What Can Nuclear Powers Agree Upon?

By JASON SIBERT

In the years after World War II, humanity faced the dangers of nuclear proliferation – a danger still with us today.

The United States used the atomic bomb to shorten the war, and the Soviet Union, our geopolitical competitor at the time, soon possessed an atomic bomb. Next, the weapon proliferated to countries around the world.

With the rise in geopolitical tensions and authoritarian populism around the world, the existence of nuclear weapons threatens our security. In 1946, the United Nations General Assembly created the UN Atomic Energy Commission and charged it with the mission of “the elimination of national armaments of atomic weapons.”

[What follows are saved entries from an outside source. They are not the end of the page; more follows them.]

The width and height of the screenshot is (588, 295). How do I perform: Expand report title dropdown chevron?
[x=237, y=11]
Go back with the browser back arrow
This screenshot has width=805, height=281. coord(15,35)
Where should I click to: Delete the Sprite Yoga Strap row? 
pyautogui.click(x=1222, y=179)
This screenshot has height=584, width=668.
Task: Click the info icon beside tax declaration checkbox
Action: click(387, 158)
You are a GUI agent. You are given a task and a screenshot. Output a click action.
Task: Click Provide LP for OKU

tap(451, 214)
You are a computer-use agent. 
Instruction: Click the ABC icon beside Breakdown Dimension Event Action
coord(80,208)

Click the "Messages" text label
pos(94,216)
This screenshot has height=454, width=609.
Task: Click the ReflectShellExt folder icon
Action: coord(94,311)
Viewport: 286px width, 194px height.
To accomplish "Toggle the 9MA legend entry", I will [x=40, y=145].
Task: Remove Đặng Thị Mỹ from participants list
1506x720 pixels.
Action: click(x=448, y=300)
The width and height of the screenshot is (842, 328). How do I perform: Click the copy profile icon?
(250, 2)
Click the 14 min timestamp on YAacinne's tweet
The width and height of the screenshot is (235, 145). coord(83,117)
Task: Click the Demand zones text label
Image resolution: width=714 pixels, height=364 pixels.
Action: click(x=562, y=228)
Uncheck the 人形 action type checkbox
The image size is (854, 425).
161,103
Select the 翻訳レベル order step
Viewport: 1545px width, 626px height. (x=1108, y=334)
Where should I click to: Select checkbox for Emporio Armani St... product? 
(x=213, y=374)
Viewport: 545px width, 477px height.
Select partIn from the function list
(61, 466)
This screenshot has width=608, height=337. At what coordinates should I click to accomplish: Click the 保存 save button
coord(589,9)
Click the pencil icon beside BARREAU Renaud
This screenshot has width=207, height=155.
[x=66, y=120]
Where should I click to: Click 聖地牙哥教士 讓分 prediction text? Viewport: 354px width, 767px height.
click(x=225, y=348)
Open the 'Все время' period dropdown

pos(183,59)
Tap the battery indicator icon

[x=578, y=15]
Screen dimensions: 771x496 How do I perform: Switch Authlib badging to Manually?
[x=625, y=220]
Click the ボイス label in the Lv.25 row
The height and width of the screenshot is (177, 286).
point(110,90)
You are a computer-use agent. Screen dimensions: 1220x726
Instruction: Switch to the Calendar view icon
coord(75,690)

Internationalists celebrate the creation of the body as a key moment in the push to eliminate nuclear weapons. There were talks of the regulation of nuclear weapons in the years after the war. President Harry Truman hosted the prime ministers of the United Kingdom and Canada to chart a position on the international control of nuclear energy. Vannevar Bush, the director of the Office of Scientific Research and Development, took charge of the US position. He outlined a three-step program that he hoped our wartime ally, Soviet Russia, would accept. The first two stages required the sharing of atomic information and the establishment of inspections for the materials used in nuclear weapons. The third stage would dismantle existing atomic bombs, transfer their fissile material to peaceful nuclear power plants, and help ensure that the future production of fissile material be used solely for peaceful purposes. An outright ban on the bomb was not discussed at this time.

In a letter to then Secretary of State Jimmy Byrnes, Bush thought “the program of international understanding should involve no premature outlawing of the bomb.” He felt that any state which possessed the knowledge could make an atomic bomb, making a ban problematic.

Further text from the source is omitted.